Cyprus has reached an agreement for an orderly bank default:
Cyprus dodged a disorderly default and unprecedented exit from the euro currency by bowing to demands to shrink its banking system in exchange for a 10 billion-euro ($13 billion) bailout.
Cypriot President Nicos Anastasiades agreed to shut the country’s second-largest bank under pressure from a German-led bloc of creditors in a night-time negotiating melodrama that threatened to rekindle the debt crisis and rattle markets.
…
With the ECB threatening to cut off emergency financing for tottering banks as soon as today, Cyprus’s leaders engineered another way of shrinking the Mediterranean island’s financial system.The revised accord spares bank accounts below the insured limit of 100,000 euros. It imposes losses that two EU officials said would be no more than 40 percent on uninsured depositors at Bank of Cyprus Plc, the island’s largest bank, which will take over the viable assets of Cyprus Popular Bank Pcl (CPB), the second largest.
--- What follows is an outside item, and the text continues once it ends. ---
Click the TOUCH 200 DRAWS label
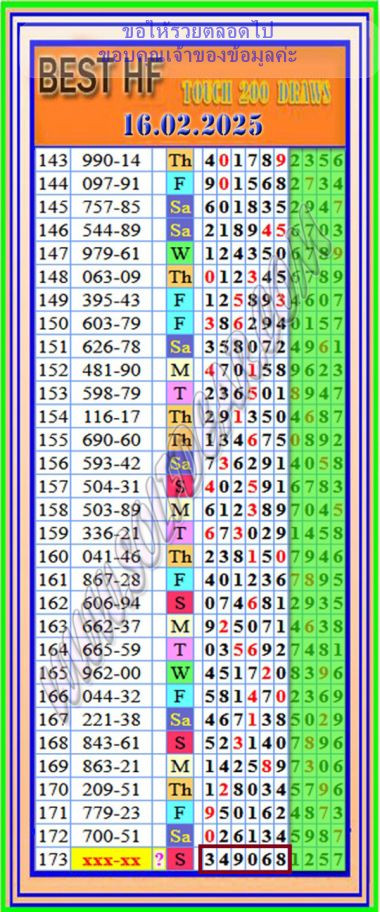This screenshot has width=380, height=912. pos(257,92)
Cyprus Popular Bank, 84 percent owned by the government, will be wound down. Those who will be largely wiped out include uninsured depositors and bondholders, including senior creditors. Senior bondholders will also contribute to the recapitalization of Bank of Cyprus.
So yet again governments are finding that 500 years of bankruptcy law has become inconvenient and are rewriting it on the back of a napkin.
It is interesting to compare the current plan with past assurances:
Cypriot Finance Minister Vassos Shiarly said senior creditors won’t be forced to take losses in a proposed rescue of the country’s banks.
Only junior bondholders will face losses in the bailout of Cyprus’s lenders, which may need about 10 billion euros ($13.7 billion) of fresh capital, Shiarly said in an interview in The Hague late yesterday. Senior creditors and depositors won’t be touched, he said after meeting with Dutch lawmakers.
An earlier WSJ blog post about the previous deal noted:
The euro zone has to far carefully avoided burning senior bondholders during a bank restructuring. Doing so was seen as too destabilizing for the bloc’s credit-starved financial system. On top of that, in many countries senior bondholders have the same status as bank depositors when it comes to getting repaid.
However, the thinking on senior bondholders has become to change. In July, when the euro zone negotiated a bailout for Spain’s banks, the European Central Bank argued that they should be “bailed in” in cases where a bank is so sick it needs to be closed. At the time, the European Commission insisted senior bondholders would remain protected and the euro zone’s commitment to do so wasn’t tested, since none of the Spanish cajas were ultimately wound down.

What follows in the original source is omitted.